Combien rapportait le métier à l’époque ? « Je pouvais toucher entre Rs 15 et Rs 25 pour une vingtaine de pièces de vêtement. Je prenais 50 ou 75 sous pour une chemise. Pour le lavage et le repassage d’un costume en étoffe, je prenais Rs 7 », indique-t-il.
Le lavage s’accompagnait du repassage, car, avant de remettre le vêtement au client, on devait aussi le repasser impeccablement. « À l’époque de mon père, on utilisait des fers chauds et des fers à charbon. Moi, j’ai eu la chance d’avoir un fer à repasser électrique », relate-t-il. Le métier de blanchisseur n’était pas un métier de tout repos.
« Aujourd’hui le travail est plus rentable qu’auparavant. Mais je ne n’arrive pas toujours à accepter les commandes. Avec l’âge ce n’est plus pareil », regrette-t-il. Il nous montre un molleton qui sèche sur la corde. « Je pense c’est la première fois qu’il est lavé. Quand on me l’a remis, il était noir. C’est difficile de laver un molleton à la main, c’est très lourd. C’est éreintant. Mais j’ai pu le faire et voyez le résultat », déclare-t-il avec fierté. Pour le lavage de ce molleton et un autre plus petit, il dit qu’il demandera Rs 500 au client. Pour une chemise, il réclame Rs 30 et Rs 50 pour un pantalon. Pour un pantalon d’étoffe, c’est entre Rs 150 et Rs 200. Le haut du costume coûte Rs 300.
Retraite
Vu son âge, Kistney prend volontairement moins de commandes. « J’ai actuellement trois clients réguliers et un autre pour lequel je repasse uniquement. De temps en temps, je prends aussi des costumes en étoffe pour le lavage et le repassage. D’autres m’apportent des chemises quand ils doivent se rendre à un mariage », déclare-t-il.
Kistney confie qu’à sa connaissance, il n’y a aucun autre blanchisseur dans la localité. Il serait le dernier. À l’époque, ils étaient huit au moins à faire ce métier. Certains habitaient dans le Ward 4, d’autres à la rue Arsenal.

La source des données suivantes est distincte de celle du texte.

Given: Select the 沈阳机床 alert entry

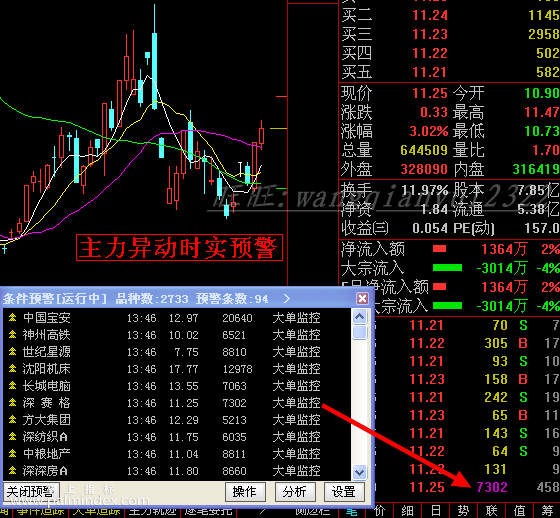Looking at the screenshot, I should click(x=177, y=369).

Quand il va tirer sa révérence, c’est donc un chapitre qui sera clos. Son épouse, qui l’aidait, a aujourd’hui une santé défaillante. Quant à ses deux enfants, ils ne sont pas intéressés à prendre sa relève. Kistney révèle que depuis l’année dernière, ils lui mettent la pression pour qu’il arrête de travailler. Il ajoute que récemment un jeune est venu l’encourager à continuer. « Je vais voir jusqu’à quand je peux travailler », lance-t-il.